Exercise instructions: Each line holding the string "title" is to be copied from the data.

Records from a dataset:
▬▬▬

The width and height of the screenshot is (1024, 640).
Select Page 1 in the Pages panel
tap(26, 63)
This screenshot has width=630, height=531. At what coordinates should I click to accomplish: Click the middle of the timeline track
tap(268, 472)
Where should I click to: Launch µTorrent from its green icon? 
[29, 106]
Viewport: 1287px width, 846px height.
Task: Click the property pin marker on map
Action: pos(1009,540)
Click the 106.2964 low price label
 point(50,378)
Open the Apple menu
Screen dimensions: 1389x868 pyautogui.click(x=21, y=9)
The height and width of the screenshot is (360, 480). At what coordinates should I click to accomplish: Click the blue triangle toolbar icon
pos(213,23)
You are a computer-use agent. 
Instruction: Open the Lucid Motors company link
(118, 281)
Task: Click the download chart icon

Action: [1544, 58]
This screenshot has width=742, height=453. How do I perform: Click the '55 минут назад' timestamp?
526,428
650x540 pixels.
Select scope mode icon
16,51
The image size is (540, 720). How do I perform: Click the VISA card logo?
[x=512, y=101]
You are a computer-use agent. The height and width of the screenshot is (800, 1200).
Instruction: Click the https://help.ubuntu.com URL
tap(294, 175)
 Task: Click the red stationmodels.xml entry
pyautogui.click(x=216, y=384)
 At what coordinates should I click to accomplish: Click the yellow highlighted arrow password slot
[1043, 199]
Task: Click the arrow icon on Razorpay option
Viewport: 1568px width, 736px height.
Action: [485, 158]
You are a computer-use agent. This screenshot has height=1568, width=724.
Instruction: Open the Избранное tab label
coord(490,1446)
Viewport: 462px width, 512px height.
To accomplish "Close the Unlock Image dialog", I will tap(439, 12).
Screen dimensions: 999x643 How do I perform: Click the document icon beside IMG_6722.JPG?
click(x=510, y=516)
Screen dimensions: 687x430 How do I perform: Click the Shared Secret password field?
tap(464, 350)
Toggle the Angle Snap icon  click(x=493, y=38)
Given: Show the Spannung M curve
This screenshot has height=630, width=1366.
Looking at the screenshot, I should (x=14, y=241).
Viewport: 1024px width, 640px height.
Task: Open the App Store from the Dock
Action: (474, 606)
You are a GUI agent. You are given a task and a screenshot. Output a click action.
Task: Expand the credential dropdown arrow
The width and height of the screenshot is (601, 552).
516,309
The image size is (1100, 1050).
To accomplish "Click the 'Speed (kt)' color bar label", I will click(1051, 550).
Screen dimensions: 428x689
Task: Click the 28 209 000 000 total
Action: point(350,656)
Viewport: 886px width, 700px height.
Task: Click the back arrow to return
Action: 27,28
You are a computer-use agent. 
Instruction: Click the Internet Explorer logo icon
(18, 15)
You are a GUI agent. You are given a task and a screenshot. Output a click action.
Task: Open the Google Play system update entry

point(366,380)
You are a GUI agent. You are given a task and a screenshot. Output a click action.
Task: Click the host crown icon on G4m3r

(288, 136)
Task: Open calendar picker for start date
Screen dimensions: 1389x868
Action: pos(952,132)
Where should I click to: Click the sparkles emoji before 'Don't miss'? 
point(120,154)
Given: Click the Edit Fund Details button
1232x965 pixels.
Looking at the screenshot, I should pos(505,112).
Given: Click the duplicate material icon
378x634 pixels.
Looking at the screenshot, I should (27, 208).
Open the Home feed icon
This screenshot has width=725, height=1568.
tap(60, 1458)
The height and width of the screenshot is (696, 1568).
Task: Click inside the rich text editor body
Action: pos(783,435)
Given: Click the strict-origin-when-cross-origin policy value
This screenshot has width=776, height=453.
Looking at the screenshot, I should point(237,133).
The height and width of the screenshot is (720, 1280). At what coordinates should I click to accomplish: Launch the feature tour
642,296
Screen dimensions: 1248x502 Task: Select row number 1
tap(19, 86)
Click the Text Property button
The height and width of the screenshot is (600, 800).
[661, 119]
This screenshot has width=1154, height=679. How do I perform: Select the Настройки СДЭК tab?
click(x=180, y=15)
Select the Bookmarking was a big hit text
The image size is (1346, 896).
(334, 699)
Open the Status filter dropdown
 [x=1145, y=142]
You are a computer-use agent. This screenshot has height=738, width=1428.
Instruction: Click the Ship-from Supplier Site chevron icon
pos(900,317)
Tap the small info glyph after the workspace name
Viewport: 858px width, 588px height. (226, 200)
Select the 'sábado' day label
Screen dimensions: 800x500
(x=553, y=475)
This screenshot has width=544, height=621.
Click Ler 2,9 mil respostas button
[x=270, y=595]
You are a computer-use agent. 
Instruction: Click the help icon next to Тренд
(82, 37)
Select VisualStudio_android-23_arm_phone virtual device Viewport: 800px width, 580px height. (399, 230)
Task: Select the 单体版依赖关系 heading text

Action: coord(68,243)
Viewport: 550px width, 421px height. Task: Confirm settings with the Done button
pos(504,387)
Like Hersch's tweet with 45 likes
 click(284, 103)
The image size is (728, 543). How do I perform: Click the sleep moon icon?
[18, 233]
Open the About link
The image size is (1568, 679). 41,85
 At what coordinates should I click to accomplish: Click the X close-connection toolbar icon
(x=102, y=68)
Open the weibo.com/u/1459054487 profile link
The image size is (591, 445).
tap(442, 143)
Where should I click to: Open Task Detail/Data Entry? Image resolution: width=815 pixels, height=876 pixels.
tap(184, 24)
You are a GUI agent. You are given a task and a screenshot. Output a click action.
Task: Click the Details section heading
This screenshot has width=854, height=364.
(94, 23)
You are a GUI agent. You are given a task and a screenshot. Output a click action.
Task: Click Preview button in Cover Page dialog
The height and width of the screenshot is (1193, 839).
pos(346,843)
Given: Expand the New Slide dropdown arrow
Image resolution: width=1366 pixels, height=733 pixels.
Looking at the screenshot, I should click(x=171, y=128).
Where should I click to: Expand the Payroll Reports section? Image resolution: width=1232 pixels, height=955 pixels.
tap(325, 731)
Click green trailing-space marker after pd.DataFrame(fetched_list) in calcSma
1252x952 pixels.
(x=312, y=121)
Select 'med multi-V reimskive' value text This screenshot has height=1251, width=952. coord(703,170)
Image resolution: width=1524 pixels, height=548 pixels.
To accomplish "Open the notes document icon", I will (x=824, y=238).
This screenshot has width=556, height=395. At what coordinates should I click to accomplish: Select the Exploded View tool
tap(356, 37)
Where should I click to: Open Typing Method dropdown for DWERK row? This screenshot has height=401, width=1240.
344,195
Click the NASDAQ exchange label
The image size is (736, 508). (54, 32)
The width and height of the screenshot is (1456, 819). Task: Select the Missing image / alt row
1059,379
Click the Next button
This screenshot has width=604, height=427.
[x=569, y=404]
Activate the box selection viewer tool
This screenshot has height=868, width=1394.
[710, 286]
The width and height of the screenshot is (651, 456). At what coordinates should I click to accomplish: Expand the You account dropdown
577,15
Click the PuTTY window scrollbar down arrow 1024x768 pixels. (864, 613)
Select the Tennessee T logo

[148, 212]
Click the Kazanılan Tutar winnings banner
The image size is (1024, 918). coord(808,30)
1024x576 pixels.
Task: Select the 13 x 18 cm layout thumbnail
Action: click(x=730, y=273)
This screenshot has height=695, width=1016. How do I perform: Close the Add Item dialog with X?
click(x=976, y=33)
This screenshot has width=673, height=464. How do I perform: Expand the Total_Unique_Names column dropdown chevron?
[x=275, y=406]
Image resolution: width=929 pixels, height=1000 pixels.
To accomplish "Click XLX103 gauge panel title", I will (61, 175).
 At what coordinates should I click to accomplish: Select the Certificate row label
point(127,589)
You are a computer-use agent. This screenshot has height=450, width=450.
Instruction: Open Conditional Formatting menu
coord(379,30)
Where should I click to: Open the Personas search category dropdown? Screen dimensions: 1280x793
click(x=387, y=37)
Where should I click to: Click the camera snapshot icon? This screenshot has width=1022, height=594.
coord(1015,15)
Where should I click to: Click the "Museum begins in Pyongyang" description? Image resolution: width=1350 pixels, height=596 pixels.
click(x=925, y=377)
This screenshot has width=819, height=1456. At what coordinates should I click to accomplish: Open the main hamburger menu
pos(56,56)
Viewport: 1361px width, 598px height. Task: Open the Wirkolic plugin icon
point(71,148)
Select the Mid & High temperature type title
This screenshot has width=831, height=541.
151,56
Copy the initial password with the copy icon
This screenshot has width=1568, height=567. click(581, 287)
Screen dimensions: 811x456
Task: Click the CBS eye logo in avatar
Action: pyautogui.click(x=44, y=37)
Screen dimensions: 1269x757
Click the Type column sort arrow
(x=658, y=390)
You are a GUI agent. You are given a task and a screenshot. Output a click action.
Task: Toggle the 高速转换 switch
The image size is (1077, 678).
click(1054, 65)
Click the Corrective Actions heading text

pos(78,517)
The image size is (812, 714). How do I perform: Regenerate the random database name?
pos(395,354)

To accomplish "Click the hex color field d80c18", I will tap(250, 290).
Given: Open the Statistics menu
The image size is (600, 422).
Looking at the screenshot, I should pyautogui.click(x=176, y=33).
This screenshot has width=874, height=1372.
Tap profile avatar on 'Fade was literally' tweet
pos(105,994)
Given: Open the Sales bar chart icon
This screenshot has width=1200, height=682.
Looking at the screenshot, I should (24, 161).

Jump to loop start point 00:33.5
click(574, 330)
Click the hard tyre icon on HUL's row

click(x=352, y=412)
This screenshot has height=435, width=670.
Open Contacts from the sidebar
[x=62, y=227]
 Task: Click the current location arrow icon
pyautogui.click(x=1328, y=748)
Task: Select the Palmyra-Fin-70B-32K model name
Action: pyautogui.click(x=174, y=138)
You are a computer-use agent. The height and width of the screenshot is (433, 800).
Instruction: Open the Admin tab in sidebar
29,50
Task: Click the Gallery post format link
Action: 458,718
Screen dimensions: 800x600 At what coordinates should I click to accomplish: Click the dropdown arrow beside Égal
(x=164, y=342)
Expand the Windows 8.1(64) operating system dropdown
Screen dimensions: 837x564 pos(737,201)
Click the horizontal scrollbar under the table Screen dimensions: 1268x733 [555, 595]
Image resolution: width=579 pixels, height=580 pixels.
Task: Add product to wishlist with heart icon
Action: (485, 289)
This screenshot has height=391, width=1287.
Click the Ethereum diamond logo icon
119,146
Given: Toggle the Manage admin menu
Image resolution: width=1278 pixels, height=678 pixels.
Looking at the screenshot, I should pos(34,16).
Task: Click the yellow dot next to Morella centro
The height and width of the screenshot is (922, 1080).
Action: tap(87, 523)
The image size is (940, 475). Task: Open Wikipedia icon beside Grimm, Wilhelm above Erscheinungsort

▬▬▬

Solution to this problem:
To accomplish "Click XLX103 gauge panel title", I will (61, 175).
Select the Mid & High temperature type title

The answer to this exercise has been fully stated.